# BERT: Pre-training of Deep Bidirectional Transformers

![bert](../figs/deep_nlp/bert/entelecheia_bert.png)

- The year 2018 marked a turning point for the field of Natural Language Processing (NLP). 
- The BERT {cite}`devlin2018bert` paper introduced a new language representation model that outperformed all previous models on a wide range of NLP tasks. 
- BERT is a deep bidirectional transformer model that is pre-trained on a large corpus of unlabeled text. 
- The model is trained to predict masked words in a sentence and is also trained to predict the next sentence in a sequence of sentences. 
- The pre-trained model can then be fine-tuned on a variety of downstream NLP tasks with state-of-the-art results.

BERT builds on two key ideas:

- The transformer architecture {cite}`vaswani2017attention`
- Unsupervised pre-training

BERT is pre-trained on a large corpus of unlabeled text. Its weights are learned by predicting masked words in a sentence and predicting the next sentence in a sequence of sentences.

**BERT is a (multi-headed) beast**

BERT is a deep bidirectional transformer model. It is a multi-headed beast with 12(24) layers, 12(16) attention heads, and 110 million parameters. Since model weights are not shared across layers, the total number of different attention weights is 12(24) x 12(16) = 144(384).

## Visualizing BERT

Because of BERT’s complexity, it is difficult to understand the meaning of its learned weights intuitively.
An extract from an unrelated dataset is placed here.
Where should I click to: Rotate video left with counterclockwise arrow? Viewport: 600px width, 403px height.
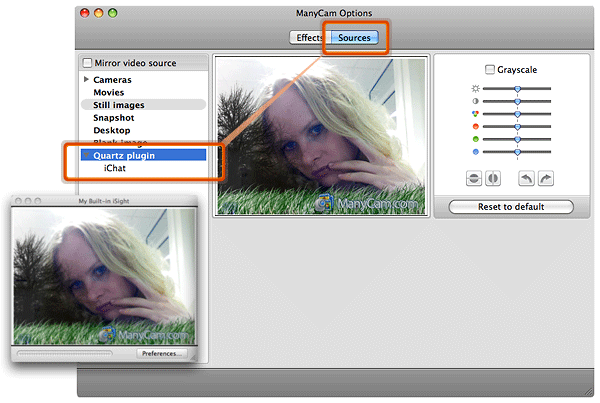527,178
To help with this, we can visualize the attention weights of BERT’s self-attention layers.

In [None]:
%pip install bertviz

In [5]:
%config InlineBackend.figure_format='retina'

from bertviz import model_view, head_view
from transformers import AutoTokenizer, AutoModel, utils

utils.logging.set_verbosity_error()  # Suppress standard warnings

In [7]:
tokenizer = AutoTokenizer.from_pretrained("bert-base-uncased")
model = AutoModel.from_pretrained("bert-base-uncased", output_attentions=True)
inputs = tokenizer.encode("The cat sat on the mat", return_tensors='pt')
outputs = model(inputs)
attention = outputs[-1]  # Output includes attention weights when output_attentions=True
tokens = tokenizer.convert_ids_to_tokens(inputs[0]) 
head_view(attention, tokens)

<IPython.core.display.Javascript object>

- The tool visualizes attention as lines connecting the position being updated (left) with the position being attended to (right).
- Colors identify the corresponding attention head(s), while line thickness reflects the attention score. 
- At the top of the visualization, you can select the model layer and the attention head(s) to visualize.

## What does BERT actually learn?

Let's explore the attention patterns of various layers of the BERT (the BERT-Base, uncased version).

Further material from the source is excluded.